Installation
Bravo installs exactly like Bootstrap. Use it alongside your existing Bootstrap setup for testing, or as a complete drop-in replacement.
On this page
Same workflow, same tools, better results.
# Install like any Bootstrap project
npm install @appitude/bravo
# yarn add @appitude/bravo
# pnpm add @appitude/bravo
// One line change in your SCSS
@import "@appitude/bravo/scss/bravo";
// Instead of: @import "bootstrap/scss/bootstrap";
Everything else stays the same. Bravo includes Bootstrap plus all enhancements.
JavaScript (when you want enhanced behaviors)
Bravo's JavaScript adds interactive tooltips, programmatic modals, loading states, and auto-initialization. The SCSS works fine without it.
Individual imports (tree-shakeable)
import Modal from '@appitude/bravo/js/modal';
import Tooltip from '@appitude/bravo/js/tooltip';
Component bundle (when you need multiple components)

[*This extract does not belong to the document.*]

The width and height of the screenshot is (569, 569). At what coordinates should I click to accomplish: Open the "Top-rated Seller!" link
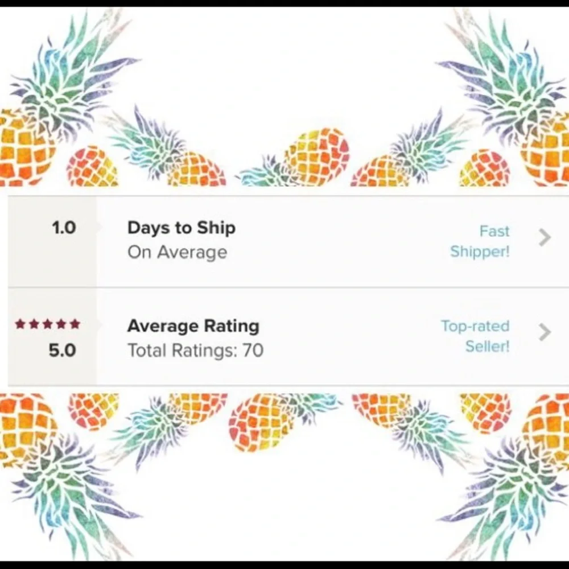point(475,336)
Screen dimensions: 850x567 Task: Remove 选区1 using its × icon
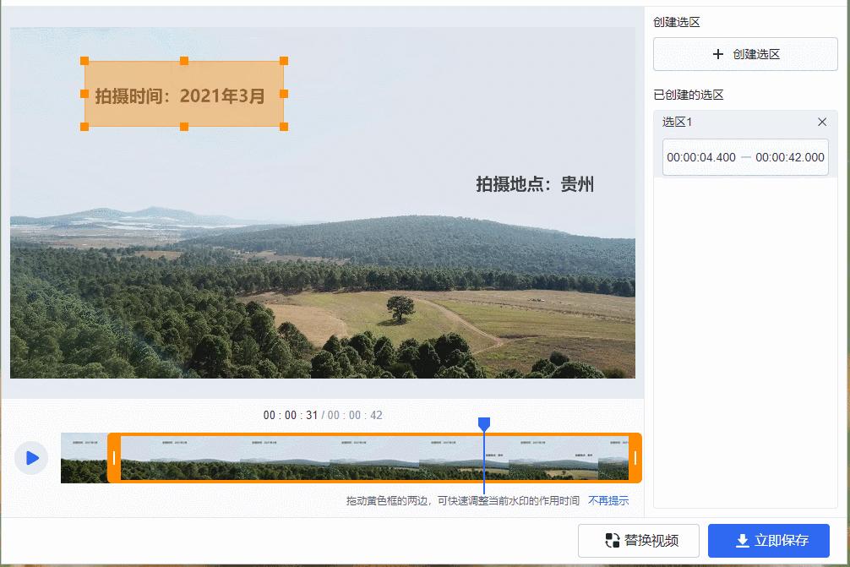pyautogui.click(x=822, y=122)
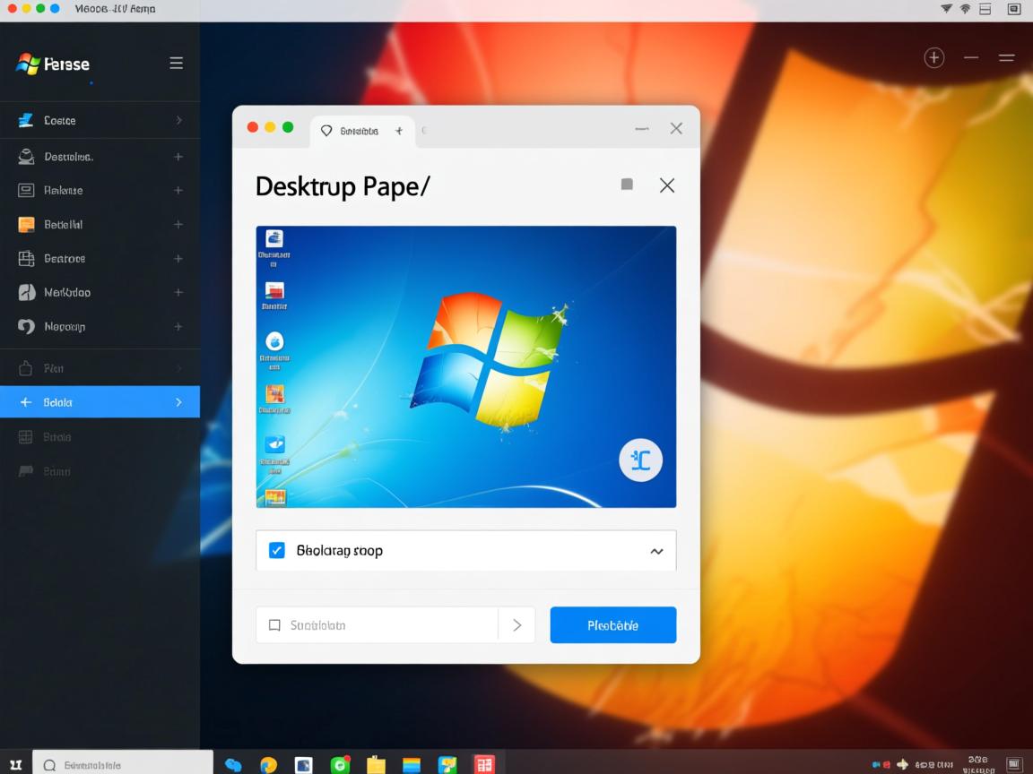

import { Modal, Tooltip, Button } from '@appitude/bravo/js';
// All component classes for manual initialization
Easy testing (no code changes)
Want to try Bravo without touching your existing Bootstrap imports? Use bundler aliases to redirect them:
Vite
// vite.config.js
import { defineConfig } from 'vite';
import path from 'path';
export default defineConfig({
resolve: {
alias: {
'bootstrap/scss': path.resolve(__dirname, 'node_modules/@appitude/bravo/scss'),
}
}
});
Webpack
// webpack.config.js
const path = require('path');
module.exports = {
resolve: {
alias: {
'bootstrap/scss': path.resolve(__dirname, 'node_modules/@appitude/bravo/scss'),
}
}
};
Now your existing @import "bootstrap/scss/bootstrap"
lines automatically use Bravo without editing files.